*EXERCISE DIRECTIONS*:
Give back the records in full, with every line exactly as it was.

Stored records:
◇ ◇ ◇ ◇ ◇ ◇ ◇
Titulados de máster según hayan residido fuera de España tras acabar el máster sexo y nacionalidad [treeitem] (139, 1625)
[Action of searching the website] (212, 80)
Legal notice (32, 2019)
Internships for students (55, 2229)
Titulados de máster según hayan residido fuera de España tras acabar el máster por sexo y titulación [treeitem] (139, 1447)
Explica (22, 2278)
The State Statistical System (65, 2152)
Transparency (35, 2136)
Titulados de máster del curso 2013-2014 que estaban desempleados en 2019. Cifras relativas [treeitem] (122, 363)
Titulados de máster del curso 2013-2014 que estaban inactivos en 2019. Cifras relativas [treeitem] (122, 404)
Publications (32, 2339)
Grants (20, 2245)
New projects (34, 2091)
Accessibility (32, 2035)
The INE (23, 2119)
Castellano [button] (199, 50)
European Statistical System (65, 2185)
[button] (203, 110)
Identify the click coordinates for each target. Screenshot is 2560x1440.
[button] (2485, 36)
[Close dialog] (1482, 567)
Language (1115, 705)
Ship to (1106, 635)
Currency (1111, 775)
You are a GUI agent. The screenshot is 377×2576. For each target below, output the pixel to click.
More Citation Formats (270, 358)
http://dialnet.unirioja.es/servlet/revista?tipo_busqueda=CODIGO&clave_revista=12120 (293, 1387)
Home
◇ ◇ ◇ ◇ ◇ ◇ ◇
*OUTPUT BELOW*:
Titulados de máster según hayan residido fuera de España tras acabar el máster sexo y nacionalidad [treeitem] (139, 1625)
[Action of searching the website] (212, 80)
Legal notice (32, 2019)
Internships for students (55, 2229)
Titulados de máster según hayan residido fuera de España tras acabar el máster por sexo y titulación [treeitem] (139, 1447)
Explica (22, 2278)
The State Statistical System (65, 2152)
Transparency (35, 2136)
Titulados de máster del curso 2013-2014 que estaban desempleados en 2019. Cifras relativas [treeitem] (122, 363)
Titulados de máster del curso 2013-2014 que estaban inactivos en 2019. Cifras relativas [treeitem] (122, 404)
Publications (32, 2339)
Grants (20, 2245)
New projects (34, 2091)
Accessibility (32, 2035)
The INE (23, 2119)
Castellano [button] (199, 50)
European Statistical System (65, 2185)
[button] (203, 110)
Identify the click coordinates for each target. Screenshot is 2560x1440.
[button] (2485, 36)
[Close dialog] (1482, 567)
Language (1115, 705)
Ship to (1106, 635)
Currency (1111, 775)
You are a GUI agent. The screenshot is 377×2576. For each target below, output the pixel to click.
More Citation Formats (270, 358)
http://dialnet.unirioja.es/servlet/revista?tipo_busqueda=CODIGO&clave_revista=12120 (293, 1387)
Home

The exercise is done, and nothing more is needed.